For weighted rooted phylogenetic trees, there is the euclidean type geodesic distance on tree space introduced by Billera et al. (2001). The crucial observation was that in a natural way tree space is a space of nonpositive curvature or \(\mathrm {CAT}(0)\) space, a notion introduced by Gromov. This property implies uniqueness of geodesics. Owen and Provan (2011) provided a polynomial time algorithm for computing this metric. Although this metric was defined on rooted trees, also a version on unrooted trees is used, see, for example, Nye (2011). The \(\mathrm {CAT}(0)\) idea was used again in Gavryushkin and Drummond (2016) to develop metrics for ultrametric trees. Again, efficient computation of the geodesics is possible for at least one of the metrics. Further, different natural parametrisations may yield different geodesics.

A similar approach for weighted rooted trees, see Sokal and Rohlf (1962), uses all distances of the most recent common ancestors of pairs of taxa to the root. Recently, Kendall and Colijn (2016) returned to this idea. The authors also experimented with weighting different most recent common ancestors depending on their position in the trees.

Another way to compare phylogenetic trees is to compare the metrics they induce on the taxon set. This distance-based approach is feasible since by the work of Buneman (1971, 1974), see also Zaretskii (1965) for the unweighted case, we can identify tree-induced metrics among all metrics by the famous four-point conditions. Also, under some natural minimality assumption, the tree can be identified up to isomorphy (see Lemma 3). This approach is particularly appealing since the distance between two taxa is easy to derive, to estimate and to interpret as evolutionary distance. Another of Gromov’s ideas, Gromov’s tree, can be used to approximate arbitrary distance data by tree-induced distance data (Dress et al. 2005).

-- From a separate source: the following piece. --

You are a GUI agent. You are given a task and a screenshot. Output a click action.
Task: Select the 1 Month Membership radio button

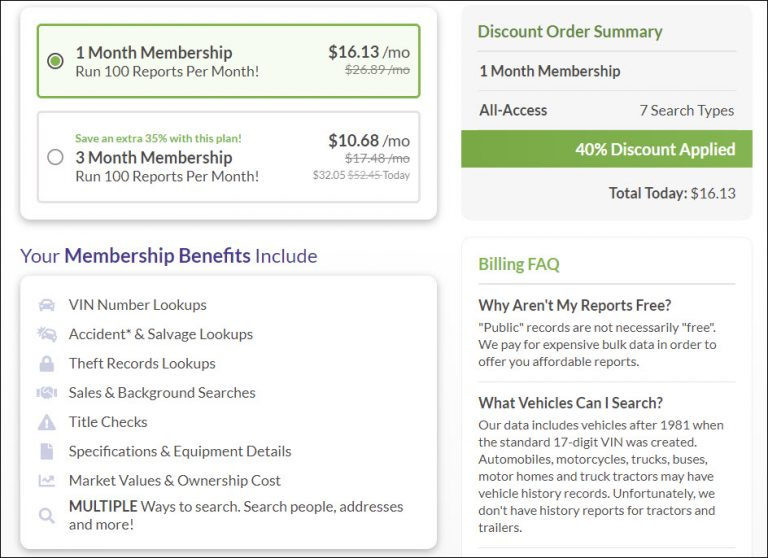coord(55,61)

Compared to the variety of metrics reviewed above and given the popularity of distance-based methods for tree reconstruction, it is surprising that the only distance-based metrics between phylogenetic trees are pathwise difference metrics, the \(\ell ^1\) and \(\ell ^2\) versions of which are well established (Williams and Clifford 1971; Penny and Hendy 1985). The \(\ell ^\infty \) version of those metrics became of interest only recently, especially in the context of tropical geometry (Huggins et al. 2012; Bernstein and Long 2017; Coons and Rusinko 2016; Lin et al. 2017). All three metrics compare the tree-induced metrics just as real vectors. Thus, they can be computed efficiently.

In the present paper, we want to construct other distance-based phylogenetic metrics. Instead of considering the distance data as just real vectors, we are looking for metrics using the metric space properties. For (compact) metric spaces, there is the well-known Gromov–Hausdorff distance (Gromov 1981)

$$\begin{aligned} D^{GH}((X,d),(X',d'))=\inf _{\varphi ,\varphi '}\rho ^H(\varphi (X),\varphi '(X')) \end{aligned}$$
(1)

where the infimum is taken over all isometric embeddings of \(X,X'\) into a common metric space, and \(\rho ^H\) is the Hausdorff metric on the compacts of that space. In fact, this distance was introduced in a different way already in Edwards (1975), see Tuzhilin (2016).

Unfortunately, computing the Gromov–Hausdorff distance between finite metric spaces is NP-hard (Mémoli 2007), even considering the metric spaces induced by metric trees (Agarwal et al. 2015). There is recent work on approximation algorithms (Agarwal et al. 2015) and relaxations of the metric or related optimisation problems (Mémoli 2007; Villar et al. 2016).

Applied to tree-induced metrics, this definition induces a semimetric on the space of all weighted trees. But, we cannot distinguish trees with permuted labels. To give a short argument, consider the two potential phylogenies in Fig. 1. The left one is common believe in the evolutionary history of human, bear, dog and sheep. The right one is completely unacceptable. This means that any meaningful distance between those two trees must be positive. Unfortunately, Gromov–Hausdorff distance doesn’t have this property since permutation of the leaf labels induces an isomorphism of metric spaces. Since we want to compare the whole trees, not just tree shapes, we have to modify the metric (1). That makes the definition more complicated (see Sect. 2) since we have to match the leaf labels, but the idea of joint embeddings remains. Fortunately, our metric becomes efficiently computable this way. Since there are several reasonable candidates to substitute the Hausdorff metric in (1), we derive three different metrics. In all three cases, the value of the metric is the solution of a linear or quadratic program of polynomial size. Much of the mathematics presented in Sect. 4 aims at reducing the size of those programs to get solutions as fast as possible.

Fig. 1
figure 1

Two hypothetical phylogenies of human, dog, bear and sheep. The right one is obtained by just permuting the labels of the leaves of the common sense phylogenetic tree on the left

Full size image

For mathematical reasons, it is very convenient to include also semimetrics on the taxon set in the definition. This situation may occur in phylogenetics if we do not resolve the topology by all singleton splits, see, for instance, Robinson and Foulds (1981).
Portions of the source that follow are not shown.